5 Tips on Powerful Data Visualization
I’m a Data Scientist.
To an outsider, it’s a job title that might not sound so exciting. I spend a lot of time cleaning and organizing data, getting it ready for analysis. Its important work for our clients though; to be useful, data must be free from inaccurate records in order to provide valuable guidance.
However, the real thrill of data science, what gets my glasses foggy from excitement, is when data tells an unexpected story.
For a data scientist, the best way to tell a story to a wider audience is through visualizations.
What’s data visualization?
In a nutshell, data visualization is presenting data clearly through statistical graphics. Those graphics can vary, depending on the type of information. For example, I might use a bar chart to compare values, such as the performance of various machines in a work cell, but I might choose a line chart to display the change in performance over time. More complex stories may require more intricate visualizations, however, by keeping things simple can often make the most impact.

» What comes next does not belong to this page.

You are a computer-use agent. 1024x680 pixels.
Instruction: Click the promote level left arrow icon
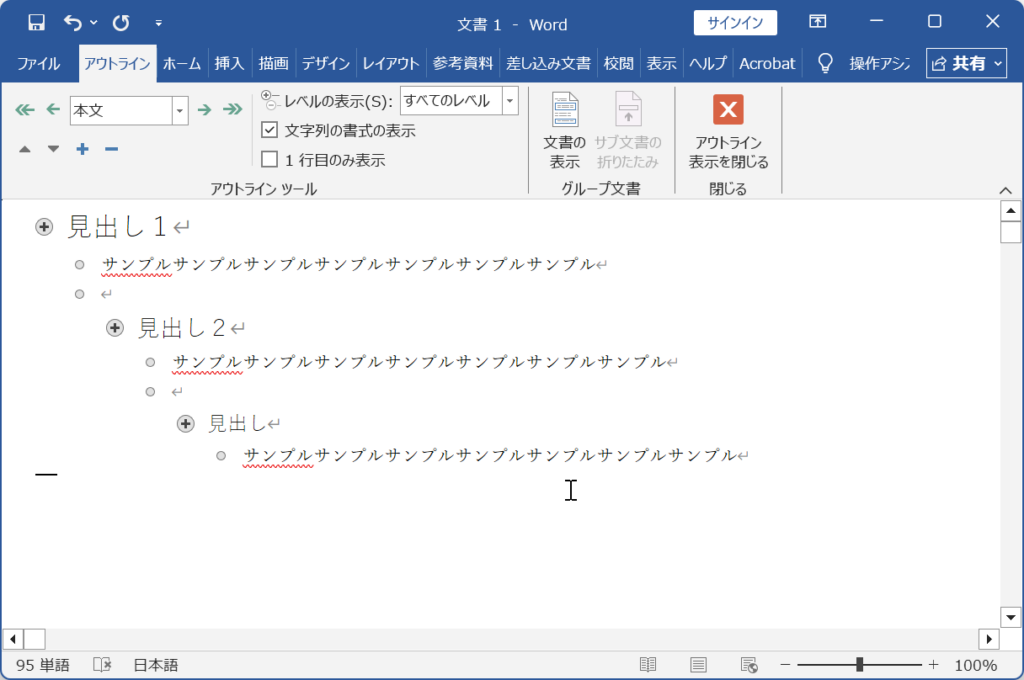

Data visualization often tells a story better than just numbers.
What’s a cool example?
One of data science’s dirty little secrets is that it can be quite a creative job. Data scientists are getting innovative at showing massive amounts of data in an interesting way. By combining a simple scatter plot with a timeline, this chart by Hannah Fairfield of the New York Times tells a compelling story while keeping it very readable.

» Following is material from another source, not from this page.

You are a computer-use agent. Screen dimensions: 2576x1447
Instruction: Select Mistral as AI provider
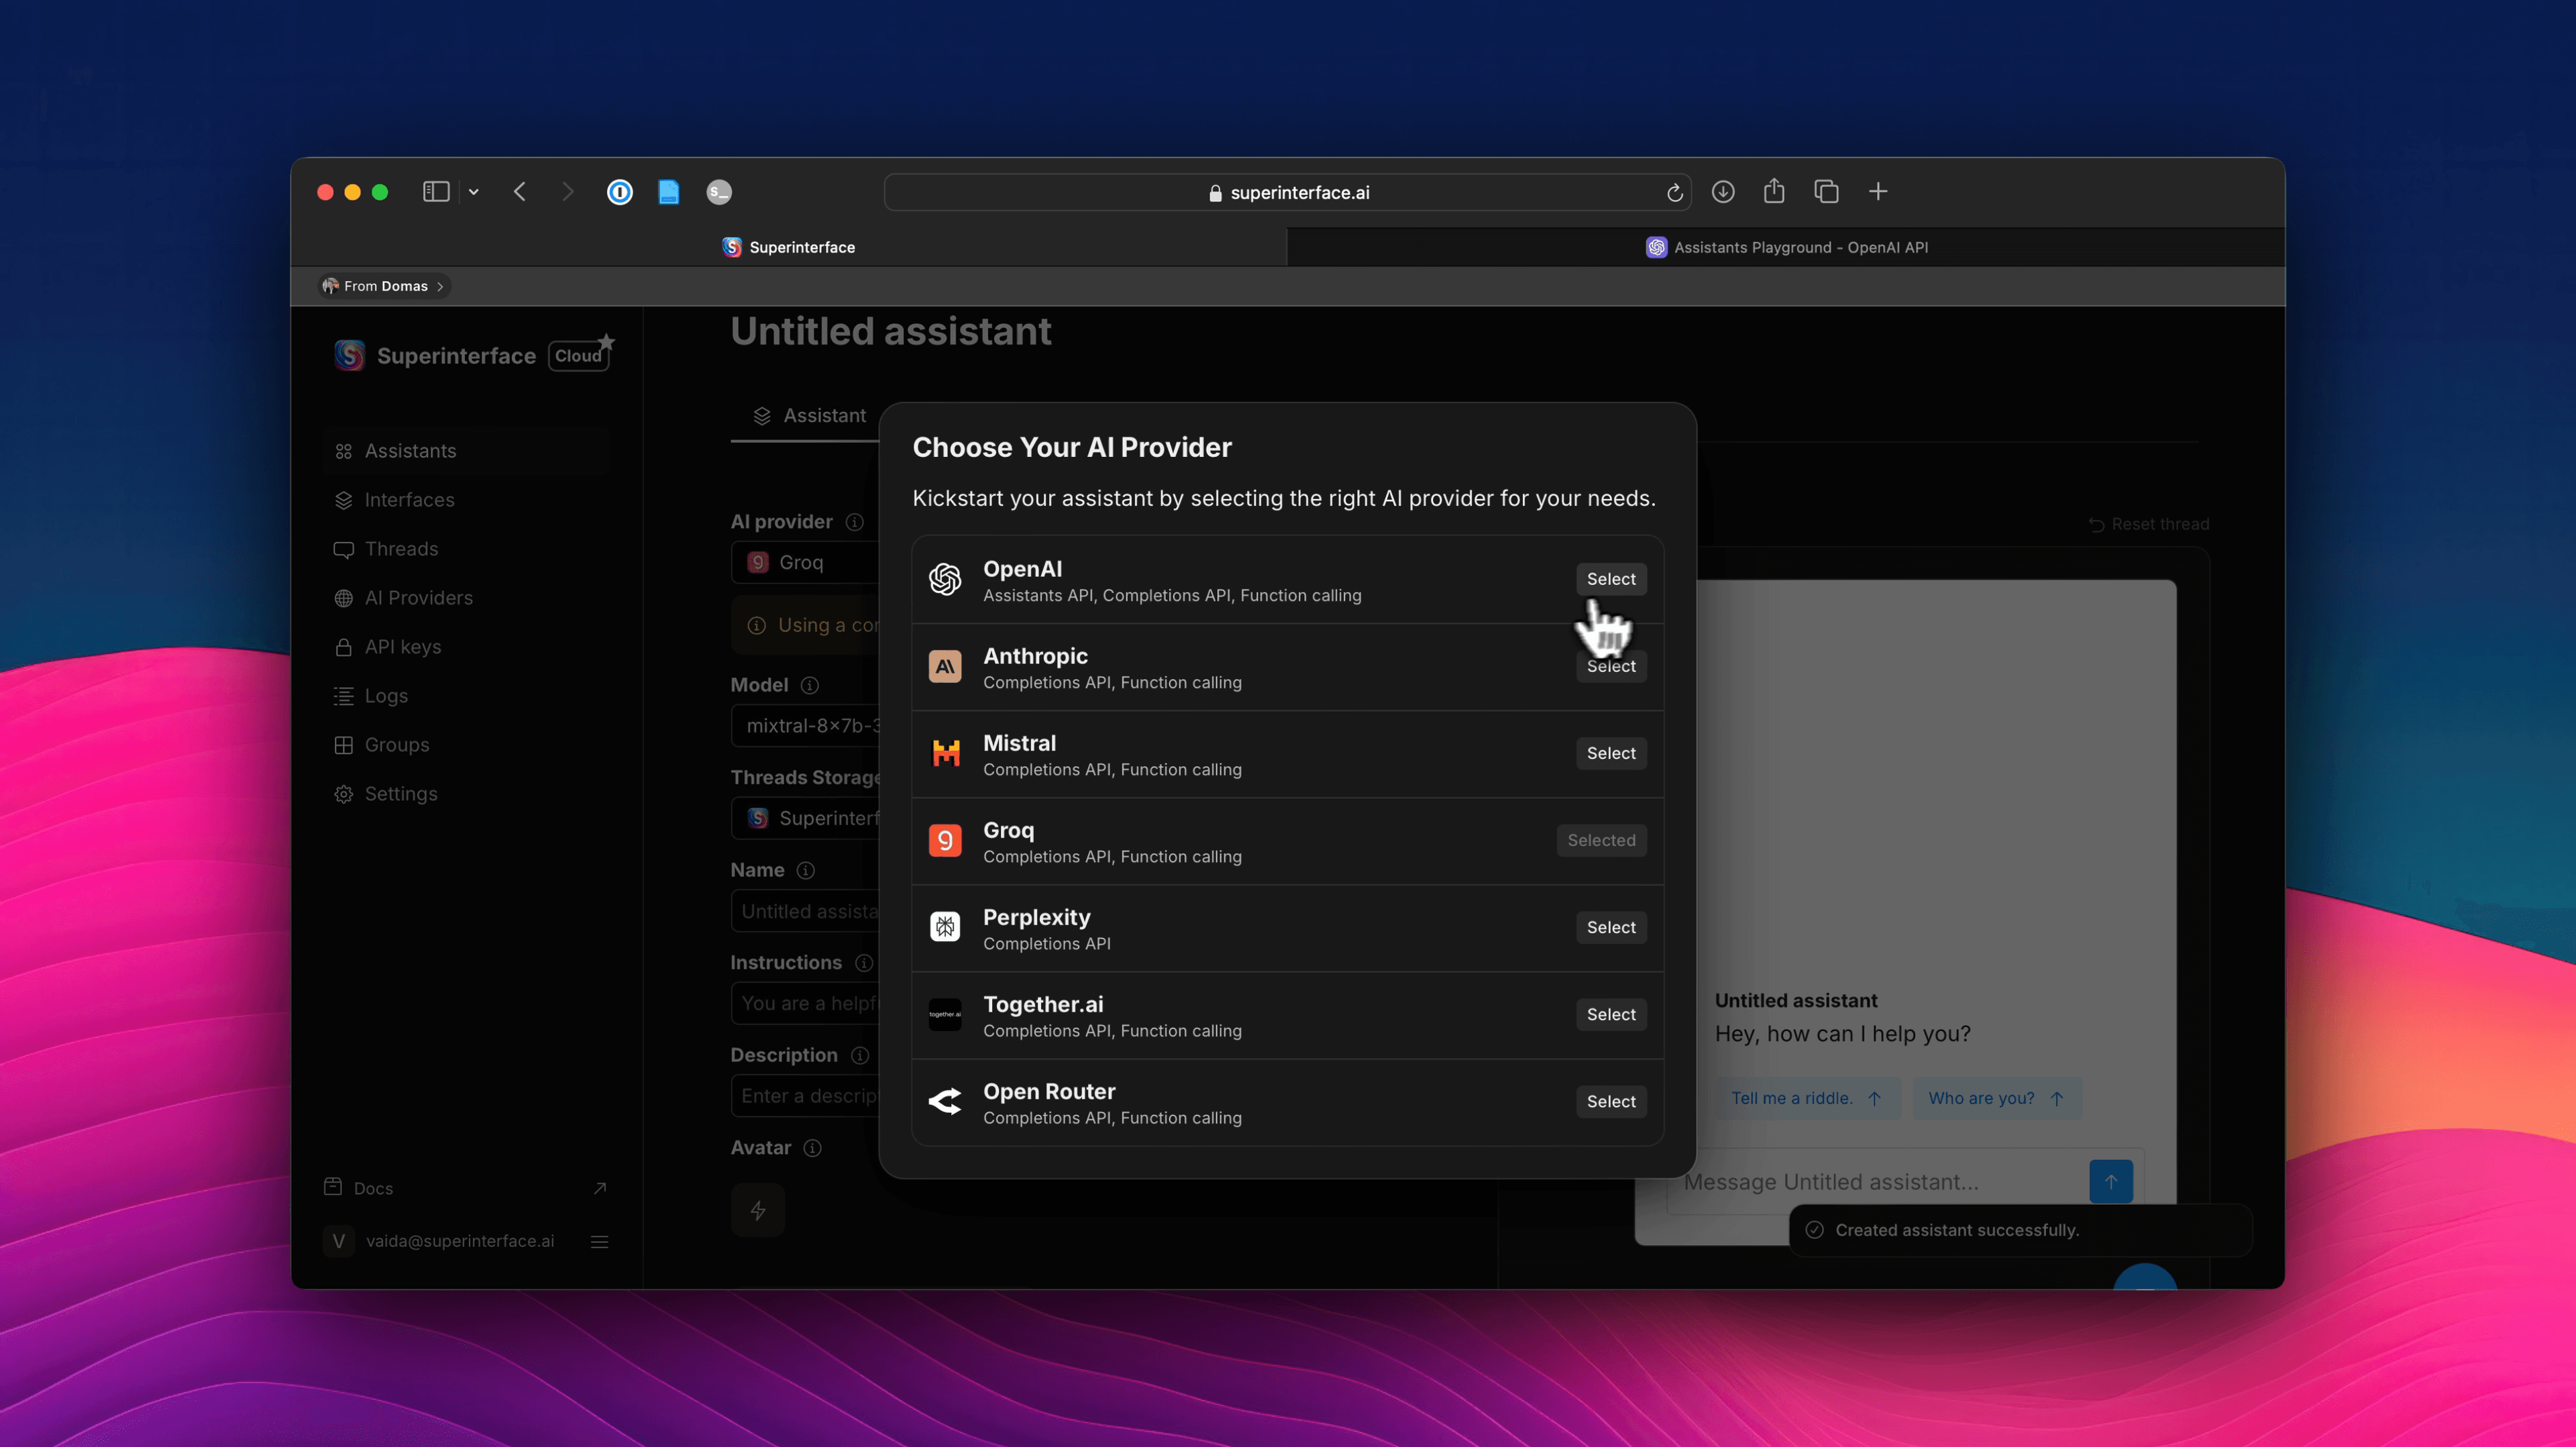[1608, 753]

Why is it so damn compelling?
Increasingly, we’ve benefitted from data visualization through traditional or social media. Things like infographics, charts, and heat maps can tell an interesting and accessible story through data without using words. The right visualization can stop us in our tracks as we scroll through our Twitter feed. The New York Times, fivethirtyeight, and The Washington Post are examples of organizations that do this particularly well.
There are loads of theories on how the human brain can compare things. Here’s a simple exercise: take two pencils that are similar in length and place them far apart on your desk.
Can you tell which one is longer? Now, put them right beside each other. It’s much easier to determine which pencil is longer when they’re right next to each other. Understanding how the human brain makes comparisons helps in designing effective data visualizations.
Sometimes graphs aren’t about the exact numbers. It’s about the relationship or relativity of each factor.
Part of what I try to do is show a complex manufacturing situation in a simple way. I don’t want you to have to go to school to understand it, so it must be accessible. On the flip side, supporting data is always available if you need more information.
How can it help businesses?
Data science not only tells you what’s happened, it can also validate a gut feeling, support the decision-making process, and help you predict what might happen in the future. But this is the key: Data is only useful if you can present it in a way that resonates. Excel spreadsheets are great but don’t get to the point quickly or easily.
Visualization tells the story effectively. With the right data, it can tell you what happened, why it happened, and what you can do to be better. It predicts the future. Here at Raven, we pick graphics that tell that story.
What’s next for data visualization?
One word: Interactivity. The average person will be able to interact with the plots and charts. While interactive dashboards have been around for a while, it’ll be a new and powerful way for the manufacturing industry to tell stories and then make informed decisions. I’m excited to be a part of it.